YOUR OBJECTIVE:
Write out all of the data below exactly, line for line, without changing anything.

## start

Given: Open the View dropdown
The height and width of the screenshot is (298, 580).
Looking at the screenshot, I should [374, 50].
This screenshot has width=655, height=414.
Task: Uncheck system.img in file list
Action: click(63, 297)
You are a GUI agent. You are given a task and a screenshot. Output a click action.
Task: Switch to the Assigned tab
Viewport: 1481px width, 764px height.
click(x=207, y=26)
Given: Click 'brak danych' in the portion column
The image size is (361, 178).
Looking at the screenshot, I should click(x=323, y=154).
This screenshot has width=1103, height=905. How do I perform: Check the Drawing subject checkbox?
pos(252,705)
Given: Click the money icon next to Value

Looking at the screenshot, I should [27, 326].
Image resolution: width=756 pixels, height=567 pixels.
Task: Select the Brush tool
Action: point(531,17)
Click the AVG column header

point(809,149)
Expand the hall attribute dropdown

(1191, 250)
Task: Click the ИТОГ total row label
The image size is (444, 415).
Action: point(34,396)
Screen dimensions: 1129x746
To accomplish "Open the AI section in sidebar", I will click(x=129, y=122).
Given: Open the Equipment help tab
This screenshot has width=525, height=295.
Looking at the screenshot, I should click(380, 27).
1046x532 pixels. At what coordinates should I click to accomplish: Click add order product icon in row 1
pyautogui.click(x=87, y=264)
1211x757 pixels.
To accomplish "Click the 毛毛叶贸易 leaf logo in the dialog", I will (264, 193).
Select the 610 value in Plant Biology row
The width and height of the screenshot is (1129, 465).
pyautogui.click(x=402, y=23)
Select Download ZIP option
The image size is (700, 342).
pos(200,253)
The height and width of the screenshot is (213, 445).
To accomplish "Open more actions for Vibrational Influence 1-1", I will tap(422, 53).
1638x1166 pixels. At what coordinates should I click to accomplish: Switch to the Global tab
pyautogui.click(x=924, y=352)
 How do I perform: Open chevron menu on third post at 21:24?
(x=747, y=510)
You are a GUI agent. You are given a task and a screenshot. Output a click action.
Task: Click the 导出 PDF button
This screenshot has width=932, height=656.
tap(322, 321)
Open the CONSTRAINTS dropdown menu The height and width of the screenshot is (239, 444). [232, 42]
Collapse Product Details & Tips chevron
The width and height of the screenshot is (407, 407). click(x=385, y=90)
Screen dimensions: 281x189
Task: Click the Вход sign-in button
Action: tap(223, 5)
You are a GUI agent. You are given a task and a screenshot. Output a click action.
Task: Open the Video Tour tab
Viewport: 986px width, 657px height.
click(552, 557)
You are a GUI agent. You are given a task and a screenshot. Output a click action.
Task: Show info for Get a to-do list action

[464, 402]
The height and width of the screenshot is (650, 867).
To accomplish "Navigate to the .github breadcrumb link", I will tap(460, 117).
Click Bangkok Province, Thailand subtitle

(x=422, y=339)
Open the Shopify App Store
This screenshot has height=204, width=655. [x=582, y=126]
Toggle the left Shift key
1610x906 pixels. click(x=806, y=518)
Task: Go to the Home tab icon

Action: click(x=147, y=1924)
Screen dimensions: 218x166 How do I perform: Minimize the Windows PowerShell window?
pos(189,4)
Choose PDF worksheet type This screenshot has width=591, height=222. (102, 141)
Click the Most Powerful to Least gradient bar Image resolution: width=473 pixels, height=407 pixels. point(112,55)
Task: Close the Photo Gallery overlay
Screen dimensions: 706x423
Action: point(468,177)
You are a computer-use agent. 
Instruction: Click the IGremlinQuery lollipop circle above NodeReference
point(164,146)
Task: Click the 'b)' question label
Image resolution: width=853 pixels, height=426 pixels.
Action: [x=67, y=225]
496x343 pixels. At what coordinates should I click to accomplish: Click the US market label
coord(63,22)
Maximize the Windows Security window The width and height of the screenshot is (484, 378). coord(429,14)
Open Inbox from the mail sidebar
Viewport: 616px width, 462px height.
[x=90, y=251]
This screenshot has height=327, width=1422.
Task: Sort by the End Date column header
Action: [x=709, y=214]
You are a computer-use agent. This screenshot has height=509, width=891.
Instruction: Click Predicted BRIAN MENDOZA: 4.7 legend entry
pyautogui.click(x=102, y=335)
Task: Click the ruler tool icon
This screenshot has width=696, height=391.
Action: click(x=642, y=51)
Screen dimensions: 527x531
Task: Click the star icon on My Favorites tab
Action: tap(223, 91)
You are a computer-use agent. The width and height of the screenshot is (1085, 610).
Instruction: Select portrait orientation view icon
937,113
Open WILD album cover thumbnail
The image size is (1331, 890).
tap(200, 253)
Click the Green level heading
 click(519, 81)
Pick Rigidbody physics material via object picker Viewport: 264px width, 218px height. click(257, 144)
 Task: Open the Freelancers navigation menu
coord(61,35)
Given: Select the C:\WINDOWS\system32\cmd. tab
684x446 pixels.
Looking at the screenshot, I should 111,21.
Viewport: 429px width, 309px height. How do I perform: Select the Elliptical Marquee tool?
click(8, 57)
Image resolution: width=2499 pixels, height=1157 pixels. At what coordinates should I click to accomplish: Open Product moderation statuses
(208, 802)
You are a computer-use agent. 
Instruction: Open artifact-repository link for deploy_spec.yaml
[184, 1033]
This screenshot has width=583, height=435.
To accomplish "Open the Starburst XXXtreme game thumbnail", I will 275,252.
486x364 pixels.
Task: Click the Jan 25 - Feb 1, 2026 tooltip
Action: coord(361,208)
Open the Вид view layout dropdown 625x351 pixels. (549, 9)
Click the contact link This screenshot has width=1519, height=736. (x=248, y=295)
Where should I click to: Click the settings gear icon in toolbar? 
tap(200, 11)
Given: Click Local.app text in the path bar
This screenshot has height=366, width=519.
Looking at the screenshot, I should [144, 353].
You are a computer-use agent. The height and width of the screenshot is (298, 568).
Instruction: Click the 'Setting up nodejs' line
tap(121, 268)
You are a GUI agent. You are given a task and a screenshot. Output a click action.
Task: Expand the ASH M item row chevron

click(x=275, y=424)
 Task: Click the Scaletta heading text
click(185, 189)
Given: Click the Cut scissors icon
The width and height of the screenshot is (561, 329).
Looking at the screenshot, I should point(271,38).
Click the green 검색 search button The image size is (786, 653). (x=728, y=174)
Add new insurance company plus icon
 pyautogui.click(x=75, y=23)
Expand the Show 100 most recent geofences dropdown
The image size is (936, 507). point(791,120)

## end

EXERCISE OUTPUT:
Given: Open the View dropdown
The height and width of the screenshot is (298, 580).
Looking at the screenshot, I should [374, 50].
This screenshot has width=655, height=414.
Task: Uncheck system.img in file list
Action: click(63, 297)
You are a GUI agent. You are given a task and a screenshot. Output a click action.
Task: Switch to the Assigned tab
Viewport: 1481px width, 764px height.
click(x=207, y=26)
Given: Click 'brak danych' in the portion column
The image size is (361, 178).
Looking at the screenshot, I should click(x=323, y=154).
This screenshot has width=1103, height=905. How do I perform: Check the Drawing subject checkbox?
pos(252,705)
Given: Click the money icon next to Value

Looking at the screenshot, I should [27, 326].
Image resolution: width=756 pixels, height=567 pixels.
Task: Select the Brush tool
Action: point(531,17)
Click the AVG column header

point(809,149)
Expand the hall attribute dropdown

(1191, 250)
Task: Click the ИТОГ total row label
The image size is (444, 415).
Action: point(34,396)
Screen dimensions: 1129x746
To accomplish "Open the AI section in sidebar", I will click(x=129, y=122).
Given: Open the Equipment help tab
This screenshot has width=525, height=295.
Looking at the screenshot, I should click(380, 27).
1046x532 pixels. At what coordinates should I click to accomplish: Click add order product icon in row 1
pyautogui.click(x=87, y=264)
1211x757 pixels.
To accomplish "Click the 毛毛叶贸易 leaf logo in the dialog", I will (264, 193).
Select the 610 value in Plant Biology row
The width and height of the screenshot is (1129, 465).
pyautogui.click(x=402, y=23)
Select Download ZIP option
The image size is (700, 342).
pos(200,253)
The height and width of the screenshot is (213, 445).
To accomplish "Open more actions for Vibrational Influence 1-1", I will tap(422, 53).
1638x1166 pixels. At what coordinates should I click to accomplish: Switch to the Global tab
pyautogui.click(x=924, y=352)
 How do I perform: Open chevron menu on third post at 21:24?
(x=747, y=510)
You are a GUI agent. You are given a task and a screenshot. Output a click action.
Task: Click the 导出 PDF button
This screenshot has width=932, height=656.
tap(322, 321)
Open the CONSTRAINTS dropdown menu The height and width of the screenshot is (239, 444). [232, 42]
Collapse Product Details & Tips chevron
The width and height of the screenshot is (407, 407). click(x=385, y=90)
Screen dimensions: 281x189
Task: Click the Вход sign-in button
Action: tap(223, 5)
You are a GUI agent. You are given a task and a screenshot. Output a click action.
Task: Open the Video Tour tab
Viewport: 986px width, 657px height.
click(552, 557)
You are a GUI agent. You are given a task and a screenshot. Output a click action.
Task: Show info for Get a to-do list action

[464, 402]
The height and width of the screenshot is (650, 867).
To accomplish "Navigate to the .github breadcrumb link", I will tap(460, 117).
Click Bangkok Province, Thailand subtitle

(x=422, y=339)
Open the Shopify App Store
This screenshot has height=204, width=655. [x=582, y=126]
Toggle the left Shift key
1610x906 pixels. click(x=806, y=518)
Task: Go to the Home tab icon

Action: click(x=147, y=1924)
Screen dimensions: 218x166 How do I perform: Minimize the Windows PowerShell window?
pos(189,4)
Choose PDF worksheet type This screenshot has width=591, height=222. (102, 141)
Click the Most Powerful to Least gradient bar Image resolution: width=473 pixels, height=407 pixels. point(112,55)
Task: Close the Photo Gallery overlay
Screen dimensions: 706x423
Action: point(468,177)
You are a computer-use agent. 
Instruction: Click the IGremlinQuery lollipop circle above NodeReference
point(164,146)
Task: Click the 'b)' question label
Image resolution: width=853 pixels, height=426 pixels.
Action: [x=67, y=225]
496x343 pixels. At what coordinates should I click to accomplish: Click the US market label
coord(63,22)
Maximize the Windows Security window The width and height of the screenshot is (484, 378). coord(429,14)
Open Inbox from the mail sidebar
Viewport: 616px width, 462px height.
[x=90, y=251]
This screenshot has height=327, width=1422.
Task: Sort by the End Date column header
Action: [x=709, y=214]
You are a computer-use agent. This screenshot has height=509, width=891.
Instruction: Click Predicted BRIAN MENDOZA: 4.7 legend entry
pyautogui.click(x=102, y=335)
Task: Click the ruler tool icon
This screenshot has width=696, height=391.
Action: click(x=642, y=51)
Screen dimensions: 527x531
Task: Click the star icon on My Favorites tab
Action: tap(223, 91)
You are a computer-use agent. The width and height of the screenshot is (1085, 610).
Instruction: Select portrait orientation view icon
937,113
Open WILD album cover thumbnail
The image size is (1331, 890).
tap(200, 253)
Click the Green level heading
 click(519, 81)
Pick Rigidbody physics material via object picker Viewport: 264px width, 218px height. click(257, 144)
 Task: Open the Freelancers navigation menu
coord(61,35)
Given: Select the C:\WINDOWS\system32\cmd. tab
684x446 pixels.
Looking at the screenshot, I should 111,21.
Viewport: 429px width, 309px height. How do I perform: Select the Elliptical Marquee tool?
click(8, 57)
Image resolution: width=2499 pixels, height=1157 pixels. At what coordinates should I click to accomplish: Open Product moderation statuses
(208, 802)
You are a computer-use agent. 
Instruction: Open artifact-repository link for deploy_spec.yaml
[184, 1033]
This screenshot has width=583, height=435.
To accomplish "Open the Starburst XXXtreme game thumbnail", I will 275,252.
486x364 pixels.
Task: Click the Jan 25 - Feb 1, 2026 tooltip
Action: coord(361,208)
Open the Вид view layout dropdown 625x351 pixels. (549, 9)
Click the contact link This screenshot has width=1519, height=736. (x=248, y=295)
Where should I click to: Click the settings gear icon in toolbar? 
tap(200, 11)
Given: Click Local.app text in the path bar
This screenshot has height=366, width=519.
Looking at the screenshot, I should [144, 353].
You are a computer-use agent. The height and width of the screenshot is (298, 568).
Instruction: Click the 'Setting up nodejs' line
tap(121, 268)
You are a GUI agent. You are given a task and a screenshot. Output a click action.
Task: Expand the ASH M item row chevron

click(x=275, y=424)
 Task: Click the Scaletta heading text
click(185, 189)
Given: Click the Cut scissors icon
The width and height of the screenshot is (561, 329).
Looking at the screenshot, I should point(271,38).
Click the green 검색 search button The image size is (786, 653). (x=728, y=174)
Add new insurance company plus icon
 pyautogui.click(x=75, y=23)
Expand the Show 100 most recent geofences dropdown
The image size is (936, 507). point(791,120)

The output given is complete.